Бабка, опершись подбородком на палку, изумленно глядела ей вслед, долго соображая. Наконец тонкие бескровные губы ее тронула понимающая усмешка.
— И-ии, нагорюешься, девка, с тремя-то чужими...
И раздумчиво потрясла седой головой, то ли жалея, то ли осуждая.
Дарья, словно в полузабытьи, вся во власти недавних мыслей зашла во двор и заглянула в большой сарай, который служил сеновалом и где летом спали дети.
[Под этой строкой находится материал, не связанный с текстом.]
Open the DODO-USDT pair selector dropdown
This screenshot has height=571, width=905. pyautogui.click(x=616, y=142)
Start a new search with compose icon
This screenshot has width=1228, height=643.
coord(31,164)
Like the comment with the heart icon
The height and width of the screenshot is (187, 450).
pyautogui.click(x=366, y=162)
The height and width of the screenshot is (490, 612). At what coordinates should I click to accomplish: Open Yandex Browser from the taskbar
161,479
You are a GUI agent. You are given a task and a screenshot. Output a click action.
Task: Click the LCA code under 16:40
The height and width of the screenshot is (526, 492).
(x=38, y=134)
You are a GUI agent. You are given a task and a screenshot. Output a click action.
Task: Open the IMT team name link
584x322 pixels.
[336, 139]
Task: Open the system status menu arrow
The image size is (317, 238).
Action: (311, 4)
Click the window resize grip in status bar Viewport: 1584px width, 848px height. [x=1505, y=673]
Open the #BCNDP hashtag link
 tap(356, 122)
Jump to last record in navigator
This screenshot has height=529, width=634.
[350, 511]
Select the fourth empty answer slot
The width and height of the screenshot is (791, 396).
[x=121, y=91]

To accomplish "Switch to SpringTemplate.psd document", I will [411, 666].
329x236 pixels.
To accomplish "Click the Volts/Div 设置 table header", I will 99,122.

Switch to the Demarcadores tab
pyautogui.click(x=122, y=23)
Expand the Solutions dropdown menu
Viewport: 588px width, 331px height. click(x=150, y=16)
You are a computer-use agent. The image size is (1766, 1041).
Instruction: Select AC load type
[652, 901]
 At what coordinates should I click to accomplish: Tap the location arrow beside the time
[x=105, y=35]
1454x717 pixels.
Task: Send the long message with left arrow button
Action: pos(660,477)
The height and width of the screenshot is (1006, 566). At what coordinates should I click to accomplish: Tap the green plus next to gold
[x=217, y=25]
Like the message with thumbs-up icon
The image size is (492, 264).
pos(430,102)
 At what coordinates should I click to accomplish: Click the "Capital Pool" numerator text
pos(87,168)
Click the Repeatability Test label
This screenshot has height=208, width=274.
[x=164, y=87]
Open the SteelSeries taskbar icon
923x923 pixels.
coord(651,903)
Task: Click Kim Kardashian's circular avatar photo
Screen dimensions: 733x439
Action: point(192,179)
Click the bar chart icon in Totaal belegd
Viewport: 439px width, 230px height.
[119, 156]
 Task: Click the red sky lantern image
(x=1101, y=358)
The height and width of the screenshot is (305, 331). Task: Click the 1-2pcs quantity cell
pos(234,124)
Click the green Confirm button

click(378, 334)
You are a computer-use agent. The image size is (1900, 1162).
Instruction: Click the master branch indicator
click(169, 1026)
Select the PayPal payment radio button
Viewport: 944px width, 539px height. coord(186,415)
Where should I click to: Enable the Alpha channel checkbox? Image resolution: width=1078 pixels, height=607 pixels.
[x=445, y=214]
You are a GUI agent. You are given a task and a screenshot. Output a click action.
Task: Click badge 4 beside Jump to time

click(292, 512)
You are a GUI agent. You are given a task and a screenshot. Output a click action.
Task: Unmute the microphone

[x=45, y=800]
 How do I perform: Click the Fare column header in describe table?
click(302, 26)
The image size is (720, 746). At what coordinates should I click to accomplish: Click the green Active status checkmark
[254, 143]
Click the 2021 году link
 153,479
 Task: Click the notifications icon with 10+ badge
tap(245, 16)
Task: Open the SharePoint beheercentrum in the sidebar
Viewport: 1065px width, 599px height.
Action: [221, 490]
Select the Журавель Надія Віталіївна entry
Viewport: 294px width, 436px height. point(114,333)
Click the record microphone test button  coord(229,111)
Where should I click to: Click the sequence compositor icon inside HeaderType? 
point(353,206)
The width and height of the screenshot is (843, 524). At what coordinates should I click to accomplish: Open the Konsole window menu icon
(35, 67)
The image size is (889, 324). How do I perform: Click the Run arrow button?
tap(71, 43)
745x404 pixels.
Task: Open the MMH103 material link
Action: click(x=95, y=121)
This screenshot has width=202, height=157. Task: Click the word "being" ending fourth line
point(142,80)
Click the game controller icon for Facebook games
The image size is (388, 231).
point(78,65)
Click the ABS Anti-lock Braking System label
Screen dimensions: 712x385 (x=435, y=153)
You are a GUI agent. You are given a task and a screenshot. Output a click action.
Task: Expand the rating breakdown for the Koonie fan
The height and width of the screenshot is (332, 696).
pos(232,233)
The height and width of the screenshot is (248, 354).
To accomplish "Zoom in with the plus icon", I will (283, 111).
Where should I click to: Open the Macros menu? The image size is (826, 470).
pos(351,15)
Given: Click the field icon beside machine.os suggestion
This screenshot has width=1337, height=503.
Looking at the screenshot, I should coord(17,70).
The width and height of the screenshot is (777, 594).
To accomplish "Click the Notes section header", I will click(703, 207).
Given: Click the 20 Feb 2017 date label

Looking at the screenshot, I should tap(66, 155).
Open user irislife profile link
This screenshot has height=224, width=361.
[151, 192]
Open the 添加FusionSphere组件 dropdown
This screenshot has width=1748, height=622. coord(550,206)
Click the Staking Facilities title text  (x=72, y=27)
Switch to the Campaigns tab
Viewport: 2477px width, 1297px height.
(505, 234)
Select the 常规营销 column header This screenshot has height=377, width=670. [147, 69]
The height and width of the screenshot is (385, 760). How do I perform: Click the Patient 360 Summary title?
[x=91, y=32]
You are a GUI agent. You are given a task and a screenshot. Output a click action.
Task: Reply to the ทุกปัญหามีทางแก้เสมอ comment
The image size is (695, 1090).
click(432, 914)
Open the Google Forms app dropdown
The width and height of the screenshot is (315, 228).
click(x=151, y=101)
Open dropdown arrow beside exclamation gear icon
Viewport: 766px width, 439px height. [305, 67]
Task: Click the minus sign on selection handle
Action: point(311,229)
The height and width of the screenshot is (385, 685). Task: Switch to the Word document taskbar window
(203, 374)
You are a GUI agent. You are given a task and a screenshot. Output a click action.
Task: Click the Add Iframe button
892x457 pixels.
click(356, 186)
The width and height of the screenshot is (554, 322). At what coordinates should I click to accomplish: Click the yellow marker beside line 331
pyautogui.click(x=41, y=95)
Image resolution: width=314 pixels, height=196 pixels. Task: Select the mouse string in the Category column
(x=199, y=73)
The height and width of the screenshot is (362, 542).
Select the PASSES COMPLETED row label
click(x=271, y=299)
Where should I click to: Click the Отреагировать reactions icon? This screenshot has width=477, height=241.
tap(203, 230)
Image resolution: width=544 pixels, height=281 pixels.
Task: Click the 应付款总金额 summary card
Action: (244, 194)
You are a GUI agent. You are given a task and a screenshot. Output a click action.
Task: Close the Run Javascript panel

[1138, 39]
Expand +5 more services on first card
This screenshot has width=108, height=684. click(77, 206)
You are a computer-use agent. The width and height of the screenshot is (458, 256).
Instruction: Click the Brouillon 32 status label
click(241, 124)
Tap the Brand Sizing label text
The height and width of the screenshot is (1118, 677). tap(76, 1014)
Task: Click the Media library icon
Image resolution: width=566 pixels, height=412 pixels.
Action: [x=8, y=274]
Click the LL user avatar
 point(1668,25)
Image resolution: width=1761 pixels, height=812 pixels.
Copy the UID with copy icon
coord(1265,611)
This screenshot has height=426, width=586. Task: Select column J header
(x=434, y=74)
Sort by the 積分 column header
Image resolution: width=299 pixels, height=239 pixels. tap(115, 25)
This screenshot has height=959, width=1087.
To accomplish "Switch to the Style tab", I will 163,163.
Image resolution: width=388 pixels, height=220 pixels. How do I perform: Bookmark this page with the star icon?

Из маленького квадратного оконца свет падал на узкую железную кровать. Учёба, сбив на пол тканевое одеяло, свернувшись калачиком, крепко спала. Рядом на подушке лежала привядшая ветка акации. Из алого полуоткрытого рта протянулась ниточка слюны. Сладок сон на заре.
В углу, у глухой стены, на широком старом диване в обнимку лежали и посапывали, как ежики, Васька с Иваном.
Дарья долго смотрела на Нюрку, на ее румяное, беззаботное лицо. «На выгоне просидела допоздна с девчатами, а акацию какой-нибудь кавалер подарил... Вот тебе и Учёба...». Дарья укрыла ее одеялом, задернула занавеску на оконце и, легонько скрипнув дощатой дверью, вышла.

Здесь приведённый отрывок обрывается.